Essential dataset features in a successful obesity registry: a systematic review

Int Health. 2024 Feb 16:ihae017. doi: 10.1093/inthealth/ihae017. Online ahead of print.

Abstract

Background: The prevalence of obesity and the diversity of available treatments makes the development of a national obesity registry desirable. To do this, it is essential to design a minimal dataset to meet the needs of a registry. This review aims to identify the essential elements of a successful obesity registry.

Methods: We conducted a systematic literature review adhering to the Preferred Reporting Items for Systematic Review and Meta-Analysis recommendations.

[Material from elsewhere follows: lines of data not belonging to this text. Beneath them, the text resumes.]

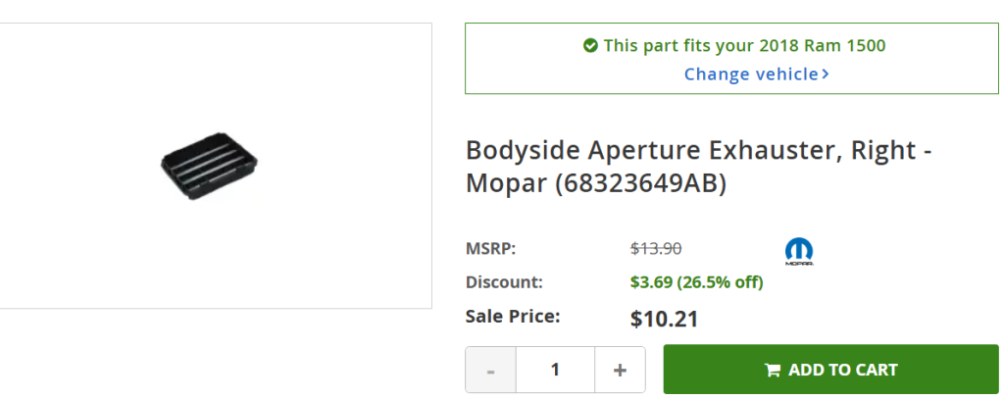The height and width of the screenshot is (400, 1004).
Task: Select the struck-through $13.90 MSRP price
Action: click(656, 248)
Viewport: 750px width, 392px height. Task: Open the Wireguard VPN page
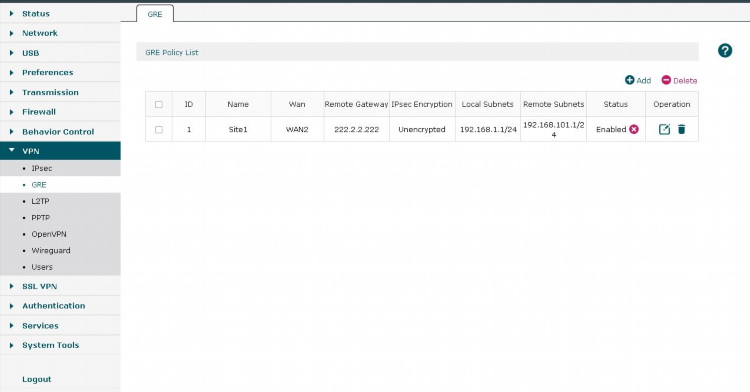pyautogui.click(x=51, y=250)

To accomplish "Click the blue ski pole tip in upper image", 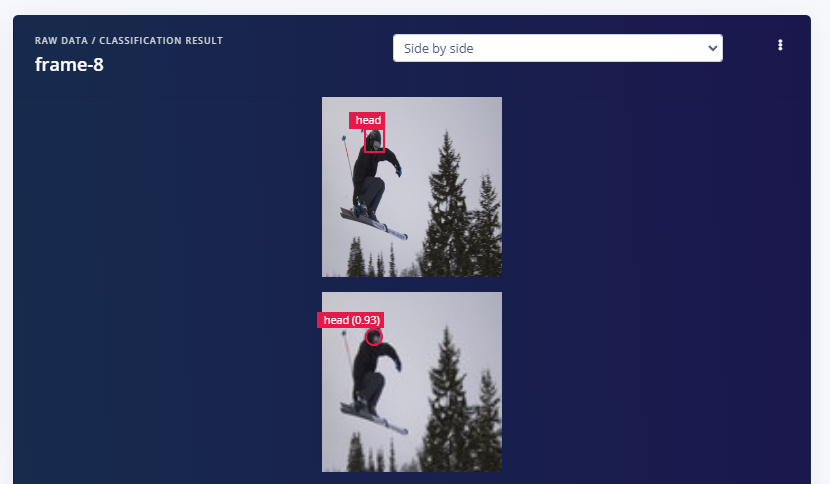I will click(x=344, y=138).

Google Scholar, Scopus and PubMed databases and Google sites were searched to identify articles containing obesity or overweight registries or datasets of obesity. We included English articles up to January 2023.

Results: A total of 82 articles were identified. Data collection of all registries was carried out via a web-based system. According to the included datasets, the important features were as follows: demographics, anthropometrics, medical history, lifestyle assessment, nutritional assessment, weight history, clinical information, medication history, family medical history, prenatal history, quality-of-life assessment and eating disorders.

Conclusions: In this study, the essential features in the obesity registry dataset were demographics, anthropometrics, medical history, lifestyle assessment, nutritional assessment, weight history and clinical analysis items.

Keywords: dataset; minimum dataset; obesity; obesity registry; overweight; registry.